Poster
in
Workshop: Medical Imaging meets NeurIPS
Variable Importance on Medical Images and Socio-Demographic Data
Ahmad CHAMMA · Denis A. Engemann · Bertrand Thirion
Biomarker development is increasingly focusing on heterogeneous sources of data including brain images, biological samples and social data. Biobanks give access to tens of thousands of brain images and other social and biomedical data. These large-scale datasets make it possible to model biomedical outcomes using machine learning. To interpret predictive models, it is crucial to understand how input features influence the prediction. Over the past decades, a wide range of methods has been developed for ranking variables according to their importance in predictive models. Given the variety of settings (e.g. dimensionality or non-linearities, classification vs regression) it remains unclear which method provides the most accurate feature rankings. Benchmarks have been conducted for multiple methods using simulations and empirical validation, yet, these efforts have been disconnected so far because of the diversity of research settings. As a result, some of the most popular methods for estimating variable importance have never been compared.
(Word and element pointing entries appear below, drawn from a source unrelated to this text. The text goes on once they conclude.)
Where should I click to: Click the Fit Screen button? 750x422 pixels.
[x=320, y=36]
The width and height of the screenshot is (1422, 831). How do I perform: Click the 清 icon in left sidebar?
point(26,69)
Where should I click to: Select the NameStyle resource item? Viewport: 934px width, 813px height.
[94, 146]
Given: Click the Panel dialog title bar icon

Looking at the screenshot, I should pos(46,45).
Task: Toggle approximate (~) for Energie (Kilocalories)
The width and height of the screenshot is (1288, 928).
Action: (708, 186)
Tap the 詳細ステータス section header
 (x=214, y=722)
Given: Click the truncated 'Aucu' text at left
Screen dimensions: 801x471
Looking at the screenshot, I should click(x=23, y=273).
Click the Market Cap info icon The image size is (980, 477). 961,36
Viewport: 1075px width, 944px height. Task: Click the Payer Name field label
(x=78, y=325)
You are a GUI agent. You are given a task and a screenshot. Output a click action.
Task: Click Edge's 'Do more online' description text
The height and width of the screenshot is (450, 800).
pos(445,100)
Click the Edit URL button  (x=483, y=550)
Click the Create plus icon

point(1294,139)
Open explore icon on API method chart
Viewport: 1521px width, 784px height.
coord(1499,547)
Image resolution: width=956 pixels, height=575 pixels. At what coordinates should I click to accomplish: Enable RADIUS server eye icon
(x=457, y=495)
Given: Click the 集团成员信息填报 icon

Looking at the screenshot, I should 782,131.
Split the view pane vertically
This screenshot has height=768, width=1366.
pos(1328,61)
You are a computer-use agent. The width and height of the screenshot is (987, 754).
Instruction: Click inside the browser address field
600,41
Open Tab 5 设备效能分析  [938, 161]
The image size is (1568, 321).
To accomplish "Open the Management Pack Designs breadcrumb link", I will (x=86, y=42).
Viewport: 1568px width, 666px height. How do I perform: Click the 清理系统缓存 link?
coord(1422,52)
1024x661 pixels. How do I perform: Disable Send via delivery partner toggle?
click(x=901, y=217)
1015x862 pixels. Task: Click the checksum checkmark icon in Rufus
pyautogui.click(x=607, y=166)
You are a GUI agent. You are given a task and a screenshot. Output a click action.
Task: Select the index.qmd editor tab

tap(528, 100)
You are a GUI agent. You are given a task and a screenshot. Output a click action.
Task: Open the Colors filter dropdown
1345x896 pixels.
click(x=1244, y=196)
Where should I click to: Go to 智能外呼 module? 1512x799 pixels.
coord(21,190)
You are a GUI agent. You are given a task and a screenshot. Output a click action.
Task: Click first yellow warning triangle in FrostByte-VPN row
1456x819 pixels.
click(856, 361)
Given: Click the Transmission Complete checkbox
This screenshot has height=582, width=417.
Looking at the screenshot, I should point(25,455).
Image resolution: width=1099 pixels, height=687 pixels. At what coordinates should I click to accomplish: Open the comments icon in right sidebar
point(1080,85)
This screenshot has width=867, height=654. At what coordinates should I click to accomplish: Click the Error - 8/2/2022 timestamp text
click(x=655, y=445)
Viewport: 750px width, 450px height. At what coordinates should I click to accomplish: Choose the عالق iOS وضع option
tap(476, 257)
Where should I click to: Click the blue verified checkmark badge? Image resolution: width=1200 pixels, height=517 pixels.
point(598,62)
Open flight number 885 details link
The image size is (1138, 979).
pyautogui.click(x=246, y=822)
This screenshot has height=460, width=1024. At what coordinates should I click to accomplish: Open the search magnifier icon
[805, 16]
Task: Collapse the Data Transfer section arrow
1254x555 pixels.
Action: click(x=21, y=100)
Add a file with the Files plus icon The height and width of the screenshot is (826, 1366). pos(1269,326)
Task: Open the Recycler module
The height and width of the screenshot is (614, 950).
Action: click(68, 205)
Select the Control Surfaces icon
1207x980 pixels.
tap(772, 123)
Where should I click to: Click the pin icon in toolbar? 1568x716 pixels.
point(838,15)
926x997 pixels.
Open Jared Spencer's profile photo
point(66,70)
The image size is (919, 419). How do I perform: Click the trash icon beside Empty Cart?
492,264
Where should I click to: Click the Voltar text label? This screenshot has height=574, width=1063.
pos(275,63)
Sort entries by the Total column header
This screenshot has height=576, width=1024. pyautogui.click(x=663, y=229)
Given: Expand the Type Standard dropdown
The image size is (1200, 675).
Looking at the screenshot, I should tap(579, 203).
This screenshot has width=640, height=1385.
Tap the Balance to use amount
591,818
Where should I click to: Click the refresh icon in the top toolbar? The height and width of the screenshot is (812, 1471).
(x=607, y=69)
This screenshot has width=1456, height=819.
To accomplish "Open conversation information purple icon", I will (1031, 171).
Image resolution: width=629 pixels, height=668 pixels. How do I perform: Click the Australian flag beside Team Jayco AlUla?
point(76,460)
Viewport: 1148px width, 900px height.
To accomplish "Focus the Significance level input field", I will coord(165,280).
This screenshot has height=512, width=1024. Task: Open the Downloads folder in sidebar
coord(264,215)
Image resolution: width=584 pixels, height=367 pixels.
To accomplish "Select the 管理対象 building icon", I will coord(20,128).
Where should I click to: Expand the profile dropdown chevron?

In this work, we extend the literature by systematically comparing the most popular methods for linear and non-linear inputs in classification and regression tasks. For methods providing assessment of statistical significance, we checked if the p-values are well calibrated. We confronted performance metrics with computation time. Deep Neural Networks (DNN) were most reliable at ranking variables according to their importance. SHAP values did not provide reliable population-level importance scores, whereas BART and MDI provided a reasonable tradeoff between computation time and reliability while not providing statistical guarantees. Marginal selection, knockoffs and d0CRT did not generalize well when data were non-linear or correlated. Applied to biomarker learning, DNN and BART provided overall similar importance rankings. Our results emphasize the importance of systematic empirical benchmarks across applied contexts.